## Start

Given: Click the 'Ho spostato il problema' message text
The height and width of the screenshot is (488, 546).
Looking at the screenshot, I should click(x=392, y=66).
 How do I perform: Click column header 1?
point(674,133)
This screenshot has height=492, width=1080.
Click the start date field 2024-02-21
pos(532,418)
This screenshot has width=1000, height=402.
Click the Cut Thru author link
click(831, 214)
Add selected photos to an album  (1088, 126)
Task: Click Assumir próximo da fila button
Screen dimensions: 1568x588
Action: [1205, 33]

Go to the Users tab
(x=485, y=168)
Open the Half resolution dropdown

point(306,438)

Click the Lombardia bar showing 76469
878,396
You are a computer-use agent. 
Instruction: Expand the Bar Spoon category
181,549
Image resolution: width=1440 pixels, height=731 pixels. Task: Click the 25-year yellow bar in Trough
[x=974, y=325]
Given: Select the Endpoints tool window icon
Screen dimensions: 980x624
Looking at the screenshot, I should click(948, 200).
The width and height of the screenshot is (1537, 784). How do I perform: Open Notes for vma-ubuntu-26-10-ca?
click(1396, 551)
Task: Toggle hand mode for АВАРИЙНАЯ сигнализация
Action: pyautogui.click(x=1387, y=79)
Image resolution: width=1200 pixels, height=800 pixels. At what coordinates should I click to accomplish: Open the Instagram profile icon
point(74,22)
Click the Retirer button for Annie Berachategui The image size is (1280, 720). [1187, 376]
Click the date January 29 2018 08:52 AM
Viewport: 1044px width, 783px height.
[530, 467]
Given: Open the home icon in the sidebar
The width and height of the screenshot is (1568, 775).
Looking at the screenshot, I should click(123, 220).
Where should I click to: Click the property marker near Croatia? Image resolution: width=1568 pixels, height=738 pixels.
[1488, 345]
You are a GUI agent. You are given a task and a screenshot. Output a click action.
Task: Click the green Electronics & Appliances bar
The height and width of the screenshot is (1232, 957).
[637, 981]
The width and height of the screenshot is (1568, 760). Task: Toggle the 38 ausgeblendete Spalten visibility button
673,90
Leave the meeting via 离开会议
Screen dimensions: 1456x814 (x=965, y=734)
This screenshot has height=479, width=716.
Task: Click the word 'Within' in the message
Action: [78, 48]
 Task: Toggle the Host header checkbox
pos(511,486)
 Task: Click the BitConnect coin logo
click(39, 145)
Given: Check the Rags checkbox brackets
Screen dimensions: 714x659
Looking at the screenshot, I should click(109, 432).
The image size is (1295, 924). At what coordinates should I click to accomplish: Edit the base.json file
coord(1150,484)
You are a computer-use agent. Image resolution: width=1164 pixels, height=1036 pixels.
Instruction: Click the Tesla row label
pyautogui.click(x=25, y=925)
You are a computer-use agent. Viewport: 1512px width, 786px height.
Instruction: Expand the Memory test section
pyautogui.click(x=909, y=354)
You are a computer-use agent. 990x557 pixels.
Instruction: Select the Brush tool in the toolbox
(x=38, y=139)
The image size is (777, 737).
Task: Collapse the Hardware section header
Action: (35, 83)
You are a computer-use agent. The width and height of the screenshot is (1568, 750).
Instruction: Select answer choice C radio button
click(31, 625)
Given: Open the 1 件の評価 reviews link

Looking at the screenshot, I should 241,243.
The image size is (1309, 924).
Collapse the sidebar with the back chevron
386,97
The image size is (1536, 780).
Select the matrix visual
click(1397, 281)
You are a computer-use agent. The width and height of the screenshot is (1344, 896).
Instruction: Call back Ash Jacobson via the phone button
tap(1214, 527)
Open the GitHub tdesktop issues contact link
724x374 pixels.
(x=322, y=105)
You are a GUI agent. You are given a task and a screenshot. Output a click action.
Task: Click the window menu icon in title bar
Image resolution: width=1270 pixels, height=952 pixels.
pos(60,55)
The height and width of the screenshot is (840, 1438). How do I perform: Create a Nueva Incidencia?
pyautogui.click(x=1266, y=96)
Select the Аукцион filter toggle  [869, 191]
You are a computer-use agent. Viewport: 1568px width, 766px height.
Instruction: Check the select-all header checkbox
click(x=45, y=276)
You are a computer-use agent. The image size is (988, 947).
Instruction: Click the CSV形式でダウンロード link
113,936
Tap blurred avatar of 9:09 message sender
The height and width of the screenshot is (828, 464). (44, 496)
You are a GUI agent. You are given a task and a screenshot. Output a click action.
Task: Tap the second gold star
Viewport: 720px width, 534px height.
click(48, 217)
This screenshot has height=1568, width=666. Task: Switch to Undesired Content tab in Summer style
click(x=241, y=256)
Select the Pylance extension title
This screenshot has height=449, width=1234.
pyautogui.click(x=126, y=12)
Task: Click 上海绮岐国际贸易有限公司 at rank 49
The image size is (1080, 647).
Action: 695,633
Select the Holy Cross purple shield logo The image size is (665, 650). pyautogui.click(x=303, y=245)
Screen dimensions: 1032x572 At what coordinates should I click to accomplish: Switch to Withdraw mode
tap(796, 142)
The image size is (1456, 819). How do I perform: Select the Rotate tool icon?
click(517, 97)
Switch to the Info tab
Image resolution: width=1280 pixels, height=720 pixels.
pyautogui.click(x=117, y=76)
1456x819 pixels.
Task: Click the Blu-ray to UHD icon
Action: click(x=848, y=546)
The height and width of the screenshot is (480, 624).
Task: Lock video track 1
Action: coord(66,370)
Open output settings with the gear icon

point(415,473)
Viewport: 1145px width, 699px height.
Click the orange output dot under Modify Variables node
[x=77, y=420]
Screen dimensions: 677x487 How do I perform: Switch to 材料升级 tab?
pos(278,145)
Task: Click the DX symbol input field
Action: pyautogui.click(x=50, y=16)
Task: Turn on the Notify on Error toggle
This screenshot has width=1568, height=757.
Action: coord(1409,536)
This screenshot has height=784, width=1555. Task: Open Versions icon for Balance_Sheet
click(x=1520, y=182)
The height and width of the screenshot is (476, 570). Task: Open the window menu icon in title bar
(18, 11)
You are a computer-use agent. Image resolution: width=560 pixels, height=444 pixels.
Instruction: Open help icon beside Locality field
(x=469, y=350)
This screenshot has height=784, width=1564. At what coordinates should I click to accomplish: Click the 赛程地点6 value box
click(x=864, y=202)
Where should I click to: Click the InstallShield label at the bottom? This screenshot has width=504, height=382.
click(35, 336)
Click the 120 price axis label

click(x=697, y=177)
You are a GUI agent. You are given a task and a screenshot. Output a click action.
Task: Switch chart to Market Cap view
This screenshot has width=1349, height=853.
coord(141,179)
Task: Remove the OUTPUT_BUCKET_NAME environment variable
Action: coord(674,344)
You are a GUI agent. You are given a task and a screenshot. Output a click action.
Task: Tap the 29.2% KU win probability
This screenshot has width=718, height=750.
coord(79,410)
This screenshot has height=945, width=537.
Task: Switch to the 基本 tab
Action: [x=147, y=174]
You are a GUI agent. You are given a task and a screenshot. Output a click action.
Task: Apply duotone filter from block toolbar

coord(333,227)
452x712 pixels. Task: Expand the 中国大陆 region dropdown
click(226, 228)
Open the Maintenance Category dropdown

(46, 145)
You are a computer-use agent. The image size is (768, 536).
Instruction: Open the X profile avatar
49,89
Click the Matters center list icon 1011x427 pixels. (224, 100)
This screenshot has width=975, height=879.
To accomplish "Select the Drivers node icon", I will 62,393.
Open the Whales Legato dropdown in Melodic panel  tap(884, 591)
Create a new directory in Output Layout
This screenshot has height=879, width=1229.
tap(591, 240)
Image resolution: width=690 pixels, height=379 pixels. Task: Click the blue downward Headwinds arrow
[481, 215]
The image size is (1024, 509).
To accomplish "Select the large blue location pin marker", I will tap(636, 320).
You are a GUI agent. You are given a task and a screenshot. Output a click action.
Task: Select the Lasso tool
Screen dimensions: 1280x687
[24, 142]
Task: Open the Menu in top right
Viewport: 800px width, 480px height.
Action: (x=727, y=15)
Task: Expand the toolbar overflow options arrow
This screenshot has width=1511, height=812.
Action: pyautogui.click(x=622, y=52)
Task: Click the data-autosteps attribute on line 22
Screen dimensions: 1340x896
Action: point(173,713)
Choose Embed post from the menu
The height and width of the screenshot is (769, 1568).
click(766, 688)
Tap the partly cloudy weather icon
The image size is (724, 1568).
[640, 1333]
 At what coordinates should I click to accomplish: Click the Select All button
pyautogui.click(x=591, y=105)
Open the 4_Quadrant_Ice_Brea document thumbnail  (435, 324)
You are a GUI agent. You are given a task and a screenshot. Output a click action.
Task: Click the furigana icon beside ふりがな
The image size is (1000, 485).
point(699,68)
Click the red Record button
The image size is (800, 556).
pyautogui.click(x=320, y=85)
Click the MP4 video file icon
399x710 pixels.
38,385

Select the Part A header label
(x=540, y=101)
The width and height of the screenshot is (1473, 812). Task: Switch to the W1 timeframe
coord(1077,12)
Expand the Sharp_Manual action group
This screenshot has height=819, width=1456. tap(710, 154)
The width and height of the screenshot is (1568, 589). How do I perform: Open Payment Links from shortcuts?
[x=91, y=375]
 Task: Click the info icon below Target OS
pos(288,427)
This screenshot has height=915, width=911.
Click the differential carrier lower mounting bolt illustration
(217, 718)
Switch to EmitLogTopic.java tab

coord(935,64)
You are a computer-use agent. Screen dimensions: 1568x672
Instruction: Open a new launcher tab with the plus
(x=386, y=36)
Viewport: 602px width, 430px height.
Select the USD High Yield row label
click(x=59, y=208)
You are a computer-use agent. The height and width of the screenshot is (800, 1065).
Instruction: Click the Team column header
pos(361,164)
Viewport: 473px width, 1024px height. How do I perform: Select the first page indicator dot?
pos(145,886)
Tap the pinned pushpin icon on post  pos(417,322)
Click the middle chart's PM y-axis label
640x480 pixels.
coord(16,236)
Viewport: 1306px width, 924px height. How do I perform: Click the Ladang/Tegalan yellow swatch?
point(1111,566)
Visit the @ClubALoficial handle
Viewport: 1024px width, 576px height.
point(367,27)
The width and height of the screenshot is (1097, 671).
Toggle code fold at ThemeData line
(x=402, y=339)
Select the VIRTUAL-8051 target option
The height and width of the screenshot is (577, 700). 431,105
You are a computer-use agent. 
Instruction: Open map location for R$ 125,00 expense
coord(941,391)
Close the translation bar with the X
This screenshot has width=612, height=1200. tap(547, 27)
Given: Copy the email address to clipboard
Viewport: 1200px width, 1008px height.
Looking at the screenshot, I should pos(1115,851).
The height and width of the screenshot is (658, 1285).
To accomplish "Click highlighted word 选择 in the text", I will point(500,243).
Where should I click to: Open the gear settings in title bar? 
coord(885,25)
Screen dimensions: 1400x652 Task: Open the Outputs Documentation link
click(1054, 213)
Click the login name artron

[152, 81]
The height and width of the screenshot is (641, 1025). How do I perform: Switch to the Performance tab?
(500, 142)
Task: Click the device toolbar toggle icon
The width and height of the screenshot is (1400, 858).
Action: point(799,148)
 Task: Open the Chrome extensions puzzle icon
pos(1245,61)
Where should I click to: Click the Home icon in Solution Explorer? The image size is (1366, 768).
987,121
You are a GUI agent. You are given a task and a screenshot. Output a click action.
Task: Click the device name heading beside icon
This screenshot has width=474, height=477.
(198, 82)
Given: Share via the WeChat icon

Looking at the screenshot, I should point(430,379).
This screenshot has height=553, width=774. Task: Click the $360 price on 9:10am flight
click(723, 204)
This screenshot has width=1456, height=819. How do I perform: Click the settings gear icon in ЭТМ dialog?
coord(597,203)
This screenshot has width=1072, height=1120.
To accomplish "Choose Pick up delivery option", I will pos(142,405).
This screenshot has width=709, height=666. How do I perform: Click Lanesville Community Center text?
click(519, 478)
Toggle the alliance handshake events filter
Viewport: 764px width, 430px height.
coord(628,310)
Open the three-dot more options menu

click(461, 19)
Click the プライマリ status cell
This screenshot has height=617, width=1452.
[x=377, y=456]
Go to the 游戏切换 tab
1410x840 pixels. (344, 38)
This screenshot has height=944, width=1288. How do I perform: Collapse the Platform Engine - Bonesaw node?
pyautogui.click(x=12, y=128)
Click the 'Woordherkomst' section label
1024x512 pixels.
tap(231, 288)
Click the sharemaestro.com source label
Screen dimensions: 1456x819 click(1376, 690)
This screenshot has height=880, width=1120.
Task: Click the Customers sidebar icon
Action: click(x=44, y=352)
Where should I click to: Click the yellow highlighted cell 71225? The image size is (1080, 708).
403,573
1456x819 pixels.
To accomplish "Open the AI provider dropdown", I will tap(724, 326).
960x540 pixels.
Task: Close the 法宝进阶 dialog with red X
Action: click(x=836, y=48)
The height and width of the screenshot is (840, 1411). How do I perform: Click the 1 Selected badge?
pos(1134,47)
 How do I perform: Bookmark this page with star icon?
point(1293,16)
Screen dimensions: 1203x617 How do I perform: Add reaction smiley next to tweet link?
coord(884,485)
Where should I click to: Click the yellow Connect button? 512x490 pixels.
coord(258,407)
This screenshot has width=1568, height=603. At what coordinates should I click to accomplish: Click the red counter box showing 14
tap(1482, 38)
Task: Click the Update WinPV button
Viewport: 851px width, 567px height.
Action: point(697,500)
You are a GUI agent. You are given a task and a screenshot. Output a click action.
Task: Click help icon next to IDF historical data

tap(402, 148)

## End

* _WHAT TO DO_
Copy verbatim everything from the line containing "Where should I click to: Click the yellow Connect" down to the last line of the records, including both.

* _SOLVED EXERCISE_
Where should I click to: Click the yellow Connect button? 512x490 pixels.
coord(258,407)
This screenshot has width=1568, height=603. At what coordinates should I click to accomplish: Click the red counter box showing 14
tap(1482, 38)
Task: Click the Update WinPV button
Viewport: 851px width, 567px height.
Action: point(697,500)
You are a GUI agent. You are given a task and a screenshot. Output a click action.
Task: Click help icon next to IDF historical data

tap(402, 148)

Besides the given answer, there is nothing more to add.